Interview de Jean-Baptiste Richard, le DG d'EXO Travel en Thaïlande


Face à une situation de confinement (presque) généralisée au niveau mondial, la rédaction de TourMaG.com s'adapte. Tandis que les tour-opérateurs sont sur le pont pour faire rentrer les voyageurs et que les agences de voyages tentent de convaincre leurs clients de reporter les séjours, les réceptifs se démènent pour leur survie, loin des aides de l'Etat Français. Nous avons décidé de prendre de leurs nouvelles. Aujourd'hui, direction Bangkok avec Jean-Baptiste Richard, le directeur général d'EXO Travel en Thaïlande.


Rédigé par le Jeudi 26 Mars 2020

En Thaïlande le confinement n'est pas encore la norme, toutefois le gouvernement vient d'appliquer la loi martiale - Crédit-photo : Depositphotos @Neng_loveyou
En Thaïlande le confinement n'est pas encore la norme, toutefois le gouvernement vient d'appliquer la loi martiale - Crédit-photo : Depositphotos @Neng_loveyou
TourMaG.com - La Thaïlande a subi la propagation du coronavirus de différentes manières. Quelle est la situation en cette fin du mois de mars dans le pays ?

Jean-Baptiste Richard :
En effet, nous avons connu la propagation du coronavirus de façon particulière, puisque nous avons été touchés économiquement par les deux épicentres du coronavirus.

Dans un premier temps, avec le développement de la maladie en Chine, vers la mi-janvier et qui nous a impactés de façon injuste, à une époque où il n'y avait aucune restriction de voyager.

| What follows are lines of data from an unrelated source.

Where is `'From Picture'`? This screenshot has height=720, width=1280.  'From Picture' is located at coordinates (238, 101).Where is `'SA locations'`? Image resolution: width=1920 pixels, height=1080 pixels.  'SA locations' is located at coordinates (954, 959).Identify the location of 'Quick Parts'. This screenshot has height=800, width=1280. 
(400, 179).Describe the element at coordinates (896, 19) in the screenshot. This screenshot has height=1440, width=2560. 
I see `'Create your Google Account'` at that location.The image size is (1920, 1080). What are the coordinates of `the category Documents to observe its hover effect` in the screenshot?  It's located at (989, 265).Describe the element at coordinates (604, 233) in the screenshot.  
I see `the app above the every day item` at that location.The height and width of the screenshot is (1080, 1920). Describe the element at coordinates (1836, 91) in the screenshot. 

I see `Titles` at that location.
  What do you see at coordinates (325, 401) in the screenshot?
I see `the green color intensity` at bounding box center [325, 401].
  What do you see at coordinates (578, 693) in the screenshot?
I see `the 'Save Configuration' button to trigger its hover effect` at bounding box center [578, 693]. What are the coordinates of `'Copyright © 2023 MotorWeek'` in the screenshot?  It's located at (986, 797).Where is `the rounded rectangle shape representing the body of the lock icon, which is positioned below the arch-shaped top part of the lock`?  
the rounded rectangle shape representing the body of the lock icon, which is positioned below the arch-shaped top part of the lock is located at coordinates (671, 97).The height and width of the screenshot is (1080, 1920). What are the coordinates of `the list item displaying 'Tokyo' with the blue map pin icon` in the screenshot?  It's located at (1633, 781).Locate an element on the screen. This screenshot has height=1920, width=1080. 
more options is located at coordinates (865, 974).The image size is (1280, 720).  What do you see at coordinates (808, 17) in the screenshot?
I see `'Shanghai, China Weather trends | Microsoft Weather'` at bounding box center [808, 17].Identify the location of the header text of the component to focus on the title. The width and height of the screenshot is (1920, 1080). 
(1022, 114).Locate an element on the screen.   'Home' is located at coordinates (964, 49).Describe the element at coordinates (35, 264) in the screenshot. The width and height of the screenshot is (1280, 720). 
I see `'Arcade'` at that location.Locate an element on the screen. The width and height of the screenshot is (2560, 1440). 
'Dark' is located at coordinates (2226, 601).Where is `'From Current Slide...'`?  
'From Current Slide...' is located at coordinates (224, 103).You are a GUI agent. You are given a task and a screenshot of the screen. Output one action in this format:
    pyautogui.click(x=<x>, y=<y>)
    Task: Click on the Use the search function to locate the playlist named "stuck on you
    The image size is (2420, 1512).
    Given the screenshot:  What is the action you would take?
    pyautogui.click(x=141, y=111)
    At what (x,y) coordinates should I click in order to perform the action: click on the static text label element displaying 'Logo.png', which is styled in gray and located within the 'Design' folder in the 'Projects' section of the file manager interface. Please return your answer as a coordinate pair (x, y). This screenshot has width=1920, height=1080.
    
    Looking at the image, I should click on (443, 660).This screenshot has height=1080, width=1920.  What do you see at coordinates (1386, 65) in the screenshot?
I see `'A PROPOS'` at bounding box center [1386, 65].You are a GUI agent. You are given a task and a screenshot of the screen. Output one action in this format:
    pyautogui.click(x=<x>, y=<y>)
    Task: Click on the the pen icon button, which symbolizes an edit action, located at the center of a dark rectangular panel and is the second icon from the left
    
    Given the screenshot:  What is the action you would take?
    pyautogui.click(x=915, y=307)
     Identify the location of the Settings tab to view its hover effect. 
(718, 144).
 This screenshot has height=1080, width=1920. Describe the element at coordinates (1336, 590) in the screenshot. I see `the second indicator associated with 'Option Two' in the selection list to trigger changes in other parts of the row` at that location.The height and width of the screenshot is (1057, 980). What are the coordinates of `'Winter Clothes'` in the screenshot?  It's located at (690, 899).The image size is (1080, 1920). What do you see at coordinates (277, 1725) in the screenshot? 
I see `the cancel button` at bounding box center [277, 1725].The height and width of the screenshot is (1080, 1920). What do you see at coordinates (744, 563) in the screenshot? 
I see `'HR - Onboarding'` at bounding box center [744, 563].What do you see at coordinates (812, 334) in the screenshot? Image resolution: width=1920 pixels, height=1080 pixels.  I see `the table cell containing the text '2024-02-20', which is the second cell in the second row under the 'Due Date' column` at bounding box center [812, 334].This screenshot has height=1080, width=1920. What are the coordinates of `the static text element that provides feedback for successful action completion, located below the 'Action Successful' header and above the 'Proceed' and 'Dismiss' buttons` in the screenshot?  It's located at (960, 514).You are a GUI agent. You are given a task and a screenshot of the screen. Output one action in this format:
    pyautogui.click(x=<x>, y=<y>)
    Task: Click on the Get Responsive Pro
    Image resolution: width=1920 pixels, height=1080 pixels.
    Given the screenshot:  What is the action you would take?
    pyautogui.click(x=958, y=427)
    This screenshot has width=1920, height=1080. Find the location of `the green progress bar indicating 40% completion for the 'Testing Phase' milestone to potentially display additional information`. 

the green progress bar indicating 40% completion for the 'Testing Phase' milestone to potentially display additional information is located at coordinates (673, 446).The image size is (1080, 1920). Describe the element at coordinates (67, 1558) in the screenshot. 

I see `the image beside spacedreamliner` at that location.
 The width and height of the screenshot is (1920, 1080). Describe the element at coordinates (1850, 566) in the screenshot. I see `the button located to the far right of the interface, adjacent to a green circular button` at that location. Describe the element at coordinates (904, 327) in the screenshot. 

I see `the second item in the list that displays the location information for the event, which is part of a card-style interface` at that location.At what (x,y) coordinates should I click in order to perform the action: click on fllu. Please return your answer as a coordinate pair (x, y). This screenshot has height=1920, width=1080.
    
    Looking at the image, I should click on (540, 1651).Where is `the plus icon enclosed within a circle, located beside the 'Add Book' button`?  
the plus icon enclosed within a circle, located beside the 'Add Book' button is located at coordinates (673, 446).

A cette époque les voyageurs ont juste assimilé l'Asie du Sud-Est à la Chine, cela nous a beaucoup impactés, mais nous pouvions alors collecter des frais d'annulation, car la crainte ou la peur n'était pas un motif valable pour annuler.

Un mois plus tard, l'épicentre de la crise s'est déplacé en Europe, touchant nos marchés sources. C'est une déflagration sans précédent, nous sommes très loin de sortir de la crise.

TourMaG.com - Comment appréhendez-vous justement les conséquences du coronavirus ?

Jean-Baptiste Richard :
Personne ne peut anticiper cela, et surtout aucune entreprise n'a de visibilité quand nos marchés sources sont touchés et mis en confinement.

Comment vont-ils sortir de cela ? Combien de temps va-t-il falloir pour que les Européens puissent voyager à nouveau ? Et avec quel budget ?

Autant au début nous parlions de conséquences et d'un arrêt sur quelques mois, maintenant nous parlons d'années afin de revenir à un niveau de fréquentation similaire à ce que nous avions connu en 2019.

Tout a basculé en un seul mois, nous pensions que c'était une crise sérieuse, mais dont nous verrions le bout à la fin de l'année 2020, maintenant nous ne savons pas.

Nous sommes dans l'inconnu.

"A partir de ce soir (25 mars 2020, ndlr), une loi martiale est mise en place,"

TourMaG.com - Nous avions échangé il y a un peu plus d'un mois, à l'époque la Thaïlande était très peu touchée. Quelle est la situation sanitaire à Bangkok ?

Jean-Baptiste Richard :
A l'époque, nous avions 12 cas contre 15 en France, cela semble bien loin maintenant.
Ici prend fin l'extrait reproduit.